ECONOMIA & DIRITTI

Dallo ius scholae al lavoro in azienda: "Stranieri essenziali alle nostre imprese"

La domanda di manodopora tra gli artigiani continua a crescere e sono sempre più gli immigrati a soddisfarla. In tanti si sono già messi in proprio. De Santis (Confartigianato): "Dobbiamo agevolare integrazione e inclusione"

Oggi le imprese artigiane possono “confidare principalmente nel lavoro degli stranieri”. Sono loro il motore di queste piccole realtà imprenditoriali. Non solo: in Piemonte un quinto di queste imprese sono guidate da uomini e donne che non hanno cittadinanza italiana ma qui vivono, lavorano, pagano le tasse e mettono su famiglia. Sul territorio regionale ci sono 23.343 le imprese straniere, il 20 percento del totale secondo i dati forniti dalla Confartigianato di Torino; “molti di questi imprenditori prima erano dipendenti” spiega il presidente Dino De Santis, intervenendo nel dibattito sullo ius scholae.

L’integrazione degli immigrati, secondo De Santis, è argomento da affrontare a livello europeo “e non solo sul piano dei flussi”. A livello nazionale, invece, “è necessario trovare una mediazione tra partiti politici, forze sociali, corpi intermedi per trovare soluzioni realistiche in grado di dare risposte positive tanto a chi chiede gli immigrati nei luoghi di lavoro, quanto a chi chiede maggiori tutele e diritti, ordine e sicurezza”.

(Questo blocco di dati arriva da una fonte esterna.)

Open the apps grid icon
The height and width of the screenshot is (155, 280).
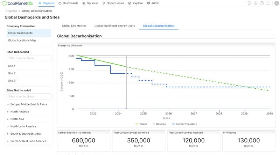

Nel 2024 la domanda di lavoro per gli stranieri è risultato in crescita, segno evidente che mancano lavoratori italiani. “Non credo sia dovuto al fatto che gli italiani si rifiutino di prestare la loro opera in alcuni settori o in lavori cosiddetti usuranti – prosegue De Santis–. Ritengo sia più un problema demografico e sociale. L’allungamento dell’aspettativa di vita e l’invecchiamento della popolazione, la bassa natalità, l’immigrazione, sono problematiche che stanno mettendo a dura prova il sistema del welfare e stanno contribuendo ad una crisi insostenibile dello Stato sociale. Per affrontare questi temi dobbiamo colmare il gap e l’unico elemento risolutivo che abbiamo sono gli stranieri. E se agevoliamo la loro capacità di integrazione e di inclusione attraverso un processo che consenta loro di ottenere la cittadinanza attraverso un percorso scolastico e formativo, forse abbiamo trovato una chiave di svolta”.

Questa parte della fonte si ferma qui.